Given the records that follow, return each one verbatim.
BEGIN Source data
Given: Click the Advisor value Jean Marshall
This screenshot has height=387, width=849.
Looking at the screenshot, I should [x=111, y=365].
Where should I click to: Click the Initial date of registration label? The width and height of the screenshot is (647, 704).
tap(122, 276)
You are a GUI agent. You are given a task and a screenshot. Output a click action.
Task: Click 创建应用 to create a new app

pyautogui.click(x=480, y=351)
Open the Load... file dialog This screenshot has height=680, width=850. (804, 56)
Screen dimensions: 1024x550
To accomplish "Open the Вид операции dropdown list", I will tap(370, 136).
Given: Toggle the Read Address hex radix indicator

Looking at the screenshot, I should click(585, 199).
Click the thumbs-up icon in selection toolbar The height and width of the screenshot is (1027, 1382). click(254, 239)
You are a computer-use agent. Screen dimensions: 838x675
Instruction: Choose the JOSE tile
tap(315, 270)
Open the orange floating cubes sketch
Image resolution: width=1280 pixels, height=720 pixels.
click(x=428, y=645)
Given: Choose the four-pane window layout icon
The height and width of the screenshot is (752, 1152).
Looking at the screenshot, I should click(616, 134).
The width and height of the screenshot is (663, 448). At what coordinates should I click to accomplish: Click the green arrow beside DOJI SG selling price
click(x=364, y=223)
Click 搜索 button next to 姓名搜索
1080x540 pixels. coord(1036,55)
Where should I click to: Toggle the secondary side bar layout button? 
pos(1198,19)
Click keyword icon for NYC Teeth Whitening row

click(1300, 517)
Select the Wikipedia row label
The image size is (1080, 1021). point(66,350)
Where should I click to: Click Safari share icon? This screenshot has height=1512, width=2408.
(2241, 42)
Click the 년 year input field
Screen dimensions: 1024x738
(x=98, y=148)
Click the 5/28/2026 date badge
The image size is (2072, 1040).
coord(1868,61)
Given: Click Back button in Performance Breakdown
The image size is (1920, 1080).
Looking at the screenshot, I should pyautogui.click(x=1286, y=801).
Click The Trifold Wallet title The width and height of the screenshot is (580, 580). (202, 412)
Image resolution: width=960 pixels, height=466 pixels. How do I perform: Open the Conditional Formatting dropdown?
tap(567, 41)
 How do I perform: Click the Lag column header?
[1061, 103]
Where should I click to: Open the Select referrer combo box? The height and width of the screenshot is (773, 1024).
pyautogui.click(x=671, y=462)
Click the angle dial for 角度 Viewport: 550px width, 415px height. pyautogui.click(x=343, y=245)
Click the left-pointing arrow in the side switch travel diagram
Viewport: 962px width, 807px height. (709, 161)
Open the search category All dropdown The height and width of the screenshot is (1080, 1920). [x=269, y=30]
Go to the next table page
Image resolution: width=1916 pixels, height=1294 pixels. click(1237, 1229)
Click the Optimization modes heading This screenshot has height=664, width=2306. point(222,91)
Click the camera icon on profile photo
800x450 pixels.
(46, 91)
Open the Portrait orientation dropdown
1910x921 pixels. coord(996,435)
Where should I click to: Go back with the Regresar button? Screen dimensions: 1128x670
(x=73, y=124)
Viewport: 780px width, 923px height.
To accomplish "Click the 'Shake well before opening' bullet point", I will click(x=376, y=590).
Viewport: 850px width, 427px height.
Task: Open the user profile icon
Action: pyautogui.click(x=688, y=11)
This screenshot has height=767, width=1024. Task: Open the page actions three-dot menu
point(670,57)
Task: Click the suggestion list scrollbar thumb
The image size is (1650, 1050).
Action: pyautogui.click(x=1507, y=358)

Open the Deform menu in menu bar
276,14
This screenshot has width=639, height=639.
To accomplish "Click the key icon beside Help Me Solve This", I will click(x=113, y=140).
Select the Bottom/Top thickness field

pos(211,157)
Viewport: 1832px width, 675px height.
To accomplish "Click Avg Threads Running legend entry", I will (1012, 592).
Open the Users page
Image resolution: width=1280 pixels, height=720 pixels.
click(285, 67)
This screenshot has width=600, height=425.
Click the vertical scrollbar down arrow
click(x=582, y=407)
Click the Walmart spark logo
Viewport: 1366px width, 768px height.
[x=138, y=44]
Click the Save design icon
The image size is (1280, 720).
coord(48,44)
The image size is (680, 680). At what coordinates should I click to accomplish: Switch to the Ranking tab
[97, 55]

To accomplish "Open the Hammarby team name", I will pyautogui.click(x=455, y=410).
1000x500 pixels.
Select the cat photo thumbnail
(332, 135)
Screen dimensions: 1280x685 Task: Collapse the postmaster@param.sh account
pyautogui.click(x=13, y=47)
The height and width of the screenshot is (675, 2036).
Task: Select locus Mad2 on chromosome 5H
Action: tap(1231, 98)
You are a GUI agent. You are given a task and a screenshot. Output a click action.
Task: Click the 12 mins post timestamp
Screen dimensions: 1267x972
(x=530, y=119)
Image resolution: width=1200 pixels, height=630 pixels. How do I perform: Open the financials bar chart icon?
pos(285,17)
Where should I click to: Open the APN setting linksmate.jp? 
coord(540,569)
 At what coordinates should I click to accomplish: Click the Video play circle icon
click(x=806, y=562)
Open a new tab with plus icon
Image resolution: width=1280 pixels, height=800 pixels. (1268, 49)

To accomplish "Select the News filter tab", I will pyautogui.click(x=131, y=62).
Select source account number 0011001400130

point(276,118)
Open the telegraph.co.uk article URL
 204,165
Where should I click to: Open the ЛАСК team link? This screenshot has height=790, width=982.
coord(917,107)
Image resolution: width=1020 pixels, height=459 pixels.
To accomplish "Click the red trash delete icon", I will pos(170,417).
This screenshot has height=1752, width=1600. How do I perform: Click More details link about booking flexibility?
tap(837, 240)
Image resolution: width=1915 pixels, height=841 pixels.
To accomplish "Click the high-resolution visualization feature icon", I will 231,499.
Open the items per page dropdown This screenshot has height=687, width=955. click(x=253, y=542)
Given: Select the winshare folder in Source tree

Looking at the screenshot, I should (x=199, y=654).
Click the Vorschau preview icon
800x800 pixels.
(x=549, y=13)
END Source data
= Solution =
Given: Click the Advisor value Jean Marshall
This screenshot has height=387, width=849.
Looking at the screenshot, I should [x=111, y=365].
Where should I click to: Click the Initial date of registration label? The width and height of the screenshot is (647, 704).
tap(122, 276)
You are a GUI agent. You are given a task and a screenshot. Output a click action.
Task: Click 创建应用 to create a new app

pyautogui.click(x=480, y=351)
Open the Load... file dialog This screenshot has height=680, width=850. (804, 56)
Screen dimensions: 1024x550
To accomplish "Open the Вид операции dropdown list", I will tap(370, 136).
Given: Toggle the Read Address hex radix indicator

Looking at the screenshot, I should click(585, 199).
Click the thumbs-up icon in selection toolbar The height and width of the screenshot is (1027, 1382). click(254, 239)
You are a computer-use agent. Screen dimensions: 838x675
Instruction: Choose the JOSE tile
tap(315, 270)
Open the orange floating cubes sketch
Image resolution: width=1280 pixels, height=720 pixels.
click(x=428, y=645)
Given: Choose the four-pane window layout icon
The height and width of the screenshot is (752, 1152).
Looking at the screenshot, I should click(616, 134).
The width and height of the screenshot is (663, 448). At what coordinates should I click to accomplish: Click the green arrow beside DOJI SG selling price
click(x=364, y=223)
Click 搜索 button next to 姓名搜索
1080x540 pixels. coord(1036,55)
Where should I click to: Toggle the secondary side bar layout button? 
pos(1198,19)
Click keyword icon for NYC Teeth Whitening row

click(1300, 517)
Select the Wikipedia row label
The image size is (1080, 1021). point(66,350)
Where should I click to: Click Safari share icon? This screenshot has height=1512, width=2408.
(2241, 42)
Click the 년 year input field
Screen dimensions: 1024x738
(x=98, y=148)
Click the 5/28/2026 date badge
The image size is (2072, 1040).
coord(1868,61)
Given: Click Back button in Performance Breakdown
The image size is (1920, 1080).
Looking at the screenshot, I should pyautogui.click(x=1286, y=801).
Click The Trifold Wallet title The width and height of the screenshot is (580, 580). (202, 412)
Image resolution: width=960 pixels, height=466 pixels. How do I perform: Open the Conditional Formatting dropdown?
tap(567, 41)
 How do I perform: Click the Lag column header?
[1061, 103]
Where should I click to: Open the Select referrer combo box? The height and width of the screenshot is (773, 1024).
pyautogui.click(x=671, y=462)
Click the angle dial for 角度 Viewport: 550px width, 415px height. pyautogui.click(x=343, y=245)
Click the left-pointing arrow in the side switch travel diagram
Viewport: 962px width, 807px height. (709, 161)
Open the search category All dropdown The height and width of the screenshot is (1080, 1920). [x=269, y=30]
Go to the next table page
Image resolution: width=1916 pixels, height=1294 pixels. click(1237, 1229)
Click the Optimization modes heading This screenshot has height=664, width=2306. point(222,91)
Click the camera icon on profile photo
800x450 pixels.
(46, 91)
Open the Portrait orientation dropdown
1910x921 pixels. coord(996,435)
Where should I click to: Go back with the Regresar button? Screen dimensions: 1128x670
(x=73, y=124)
Viewport: 780px width, 923px height.
To accomplish "Click the 'Shake well before opening' bullet point", I will click(x=376, y=590).
Viewport: 850px width, 427px height.
Task: Open the user profile icon
Action: pyautogui.click(x=688, y=11)
This screenshot has height=767, width=1024. Task: Open the page actions three-dot menu
point(670,57)
Task: Click the suggestion list scrollbar thumb
The image size is (1650, 1050).
Action: pyautogui.click(x=1507, y=358)

Open the Deform menu in menu bar
276,14
This screenshot has width=639, height=639.
To accomplish "Click the key icon beside Help Me Solve This", I will click(x=113, y=140).
Select the Bottom/Top thickness field

pos(211,157)
Viewport: 1832px width, 675px height.
To accomplish "Click Avg Threads Running legend entry", I will (1012, 592).
Open the Users page
Image resolution: width=1280 pixels, height=720 pixels.
click(285, 67)
This screenshot has width=600, height=425.
Click the vertical scrollbar down arrow
click(x=582, y=407)
Click the Walmart spark logo
Viewport: 1366px width, 768px height.
[x=138, y=44]
Click the Save design icon
The image size is (1280, 720).
coord(48,44)
The image size is (680, 680). At what coordinates should I click to accomplish: Switch to the Ranking tab
[97, 55]

To accomplish "Open the Hammarby team name", I will pyautogui.click(x=455, y=410).
1000x500 pixels.
Select the cat photo thumbnail
(332, 135)
Screen dimensions: 1280x685 Task: Collapse the postmaster@param.sh account
pyautogui.click(x=13, y=47)
The height and width of the screenshot is (675, 2036).
Task: Select locus Mad2 on chromosome 5H
Action: tap(1231, 98)
You are a GUI agent. You are given a task and a screenshot. Output a click action.
Task: Click the 12 mins post timestamp
Screen dimensions: 1267x972
(x=530, y=119)
Image resolution: width=1200 pixels, height=630 pixels. How do I perform: Open the financials bar chart icon?
pos(285,17)
Where should I click to: Open the APN setting linksmate.jp? 
coord(540,569)
 At what coordinates should I click to accomplish: Click the Video play circle icon
click(x=806, y=562)
Open a new tab with plus icon
Image resolution: width=1280 pixels, height=800 pixels. (1268, 49)

To accomplish "Select the News filter tab", I will pyautogui.click(x=131, y=62).
Select source account number 0011001400130

point(276,118)
Open the telegraph.co.uk article URL
 204,165
Where should I click to: Open the ЛАСК team link? This screenshot has height=790, width=982.
coord(917,107)
Image resolution: width=1020 pixels, height=459 pixels.
To accomplish "Click the red trash delete icon", I will pos(170,417).
This screenshot has height=1752, width=1600. How do I perform: Click More details link about booking flexibility?
tap(837, 240)
Image resolution: width=1915 pixels, height=841 pixels.
To accomplish "Click the high-resolution visualization feature icon", I will 231,499.
Open the items per page dropdown This screenshot has height=687, width=955. click(x=253, y=542)
Given: Select the winshare folder in Source tree

Looking at the screenshot, I should (x=199, y=654).
Click the Vorschau preview icon
800x800 pixels.
(x=549, y=13)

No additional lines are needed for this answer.